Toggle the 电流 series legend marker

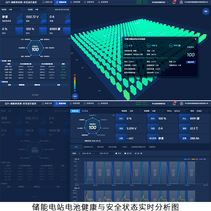pyautogui.click(x=200, y=159)
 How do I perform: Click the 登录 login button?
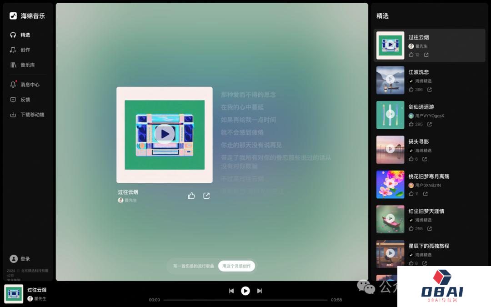point(25,259)
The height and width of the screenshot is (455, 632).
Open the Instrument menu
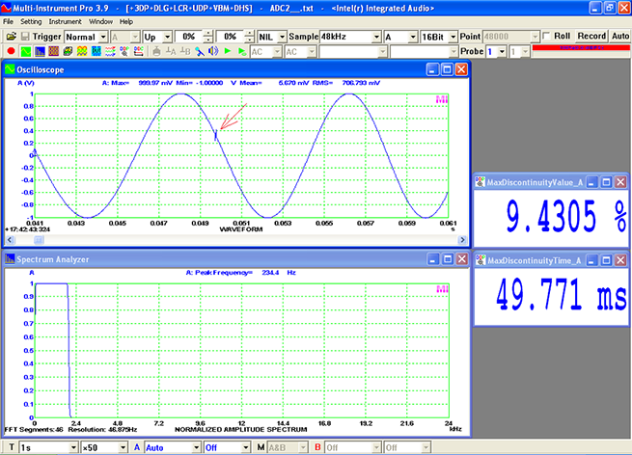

────────────────

The lines from the one containing "How do I perform: Click the 登录 login button?" up to and including the last line of the material above are to be given again exactly; any pictures are dropped.

 How do I perform: Click the 登录 login button?
point(25,259)
The height and width of the screenshot is (455, 632).
Open the Instrument menu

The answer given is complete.